Le discours officiel insiste sur la construction, sur la méthode, sur la volonté de bâtir dans la durée. C’est propre, c’est cadré, c’est même rassurant. Sauf que le football a cette manie agaçante de ne pas se laisser convaincre par les organigrammes. Le terrain, lui, ne lit pas les communiqués. Il enregistre. Et il sanctionne. Si l’ASSE doit encore traverser des saisons de rodage, la question devient vite: est-ce un rodage utile, ou un rodage qui coûte trop cher en points, en énergie et en confiance?
Dans ce contexte, la gouvernance n’est pas un décor. Elle devient un outil de survie. Parce qu’un club comme Saint-Étienne ne peut pas se permettre de multiplier les zones floues. Les choix doivent être assumés, les priorités doivent être lisibles, et les décisions doivent tenir compte d’une réalité simple: quand on descend, quand on remonte pas, quand le calendrier serre, les marges disparaissent. Et là, la “vision” doit se traduire en actes. Pas en promesses.

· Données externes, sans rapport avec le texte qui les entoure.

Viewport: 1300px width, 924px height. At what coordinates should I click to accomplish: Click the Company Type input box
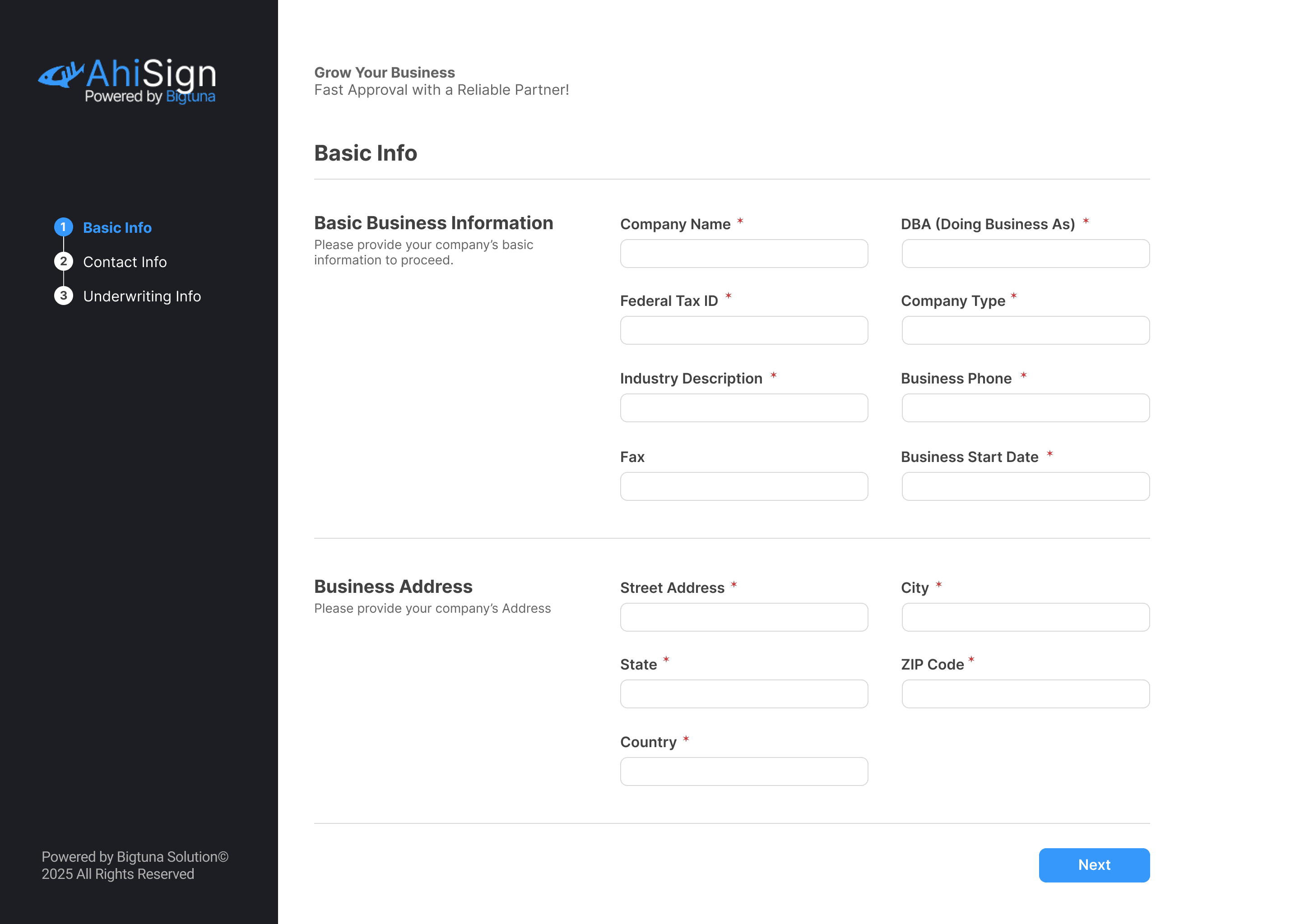pyautogui.click(x=1025, y=330)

Ce qui rend la période actuelle intéressante, c’est qu’elle arrive au moment où l’on ne peut plus se contenter de dire “ça vient”. Les équipes se construisent, les effectifs se façonnent, les automatismes se testent. Et c’est précisément à ce moment-là que la gouvernance est jugée. Pas sur la qualité des intentions, mais sur la capacité à produire un résultat sportif cohérent avec la trajectoire annoncée.
Le point le plus délicat, c’est l’équilibre entre patience et exigence. L’ASSE a besoin d’un plan qui tienne sur la durée. Mais elle a aussi besoin de preuves immédiates, parce que la saison ne s’arrête pas pour laisser le temps aux projets de s’installer. Si la méthode est réelle, elle doit se voir dans la progression collective, dans la stabilité des choix, et dans la capacité à corriger vite quand ça déraille.
En clair: Kilmer et Gazidis ont posé un cadre. Maintenant, l’ASSE doit le remplir. Et le terrain, lui, ne négocie pas. Il tranche.